Preguntas Frecuentes

por Jack Fleming

N° 7

¿Por qué dice el Señor que no vino a traer paz, y después dice: "Mi paz os dejo"?

RESPUESTA

Las concordancias son herramientas de gran utilidad para el estudiante de la Biblia, pero hemos de tener mucho cuidado de interpretar siempre cada palabra dentro de su propio contexto. De lo contrario nos puede suceder lo que le ocurrió a aquél joven predicador que enseñaba que Abraham era la sal de la tierra, porque había leído solamente una línea del pasaje donde el Señor le ordenó salir de la tierra de Ur de los caldeos. Esa versión que él consultaba, decía: "sal de la tierra".

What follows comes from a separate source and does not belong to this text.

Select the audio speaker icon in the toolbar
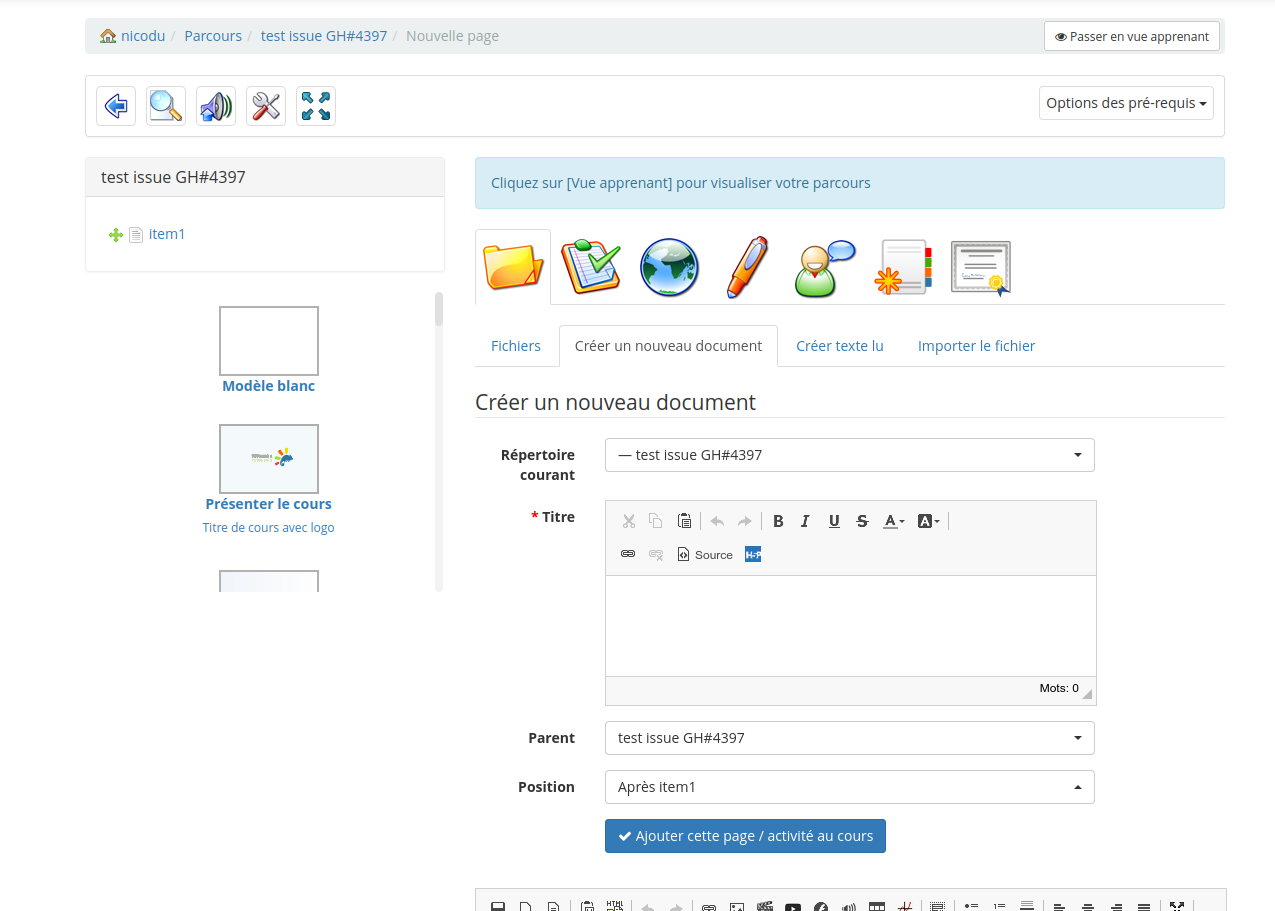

La paz que nos habla la Biblia, tiene tres acepciones diferentes. Una es la paz con Dios, aquella interna que alcanza el pecador que acepta al Señor Jesucristo como su Salvador personal, y ha pasado de enemigo a amigo de Dios, más aún, ahora es hijo de Dios. Desde ese instante en que arregló la deuda de sus pecados y fue justificado en la sangre preciosa de Cristo, ahora tiene paz para con Dios. Rm.5: 1 "Justificados, pues, por la fe, tenemos paz para con Dios por medio de nuestro Señor Jesucristo".

Otra es la paz de Dios, el estado permanente de paz que goza el creyente como fruto del Espíritu Santo que ahora mora en él (Gál.5: 22). Es la consecuencia de haber llevado todas sus inquietudes y afanes a la presencia del Señor, y dejar que el Soberano Dios conduzca nuestras vidas. Filp.4: 7 "y la paz de Dios, que sobrepasa todo entendimiento, guardará vuestros corazones y vuestros pensamientos en Cristo Jesús".

Y la tercera paz que nos indica la Biblia, es la paz en la tierra. Ese será el estado de perfección que se logrará únicamente durante el reinado de Cristo en la tierra. Cuando el Príncipe de Paz esté gobernando durante el milenio. Is. 9: 7 "Lo dilatado de su imperio y la paz no tendrán límite".

Pero en un mundo gobernado actualmente por el príncipe de la tinieblas, es imposible que exista paz. Es más, el Señor anunció que durante este tiempo, la manifestación de la luz que proyecta cada hijo suyo, traerá conflicto, inclusive para con los familiares más directos que no conocen al Señor. Mt. 10: 34-36 "No penséis que he venido para traer paz a la tierra; no he venido para traer paz, sino espada. Porque he venido para poner en disensión al hombre contra su padre, a la hija contra su madre, y a la nuera contra su suegra; y los enemigos del hombre serán los de su casa".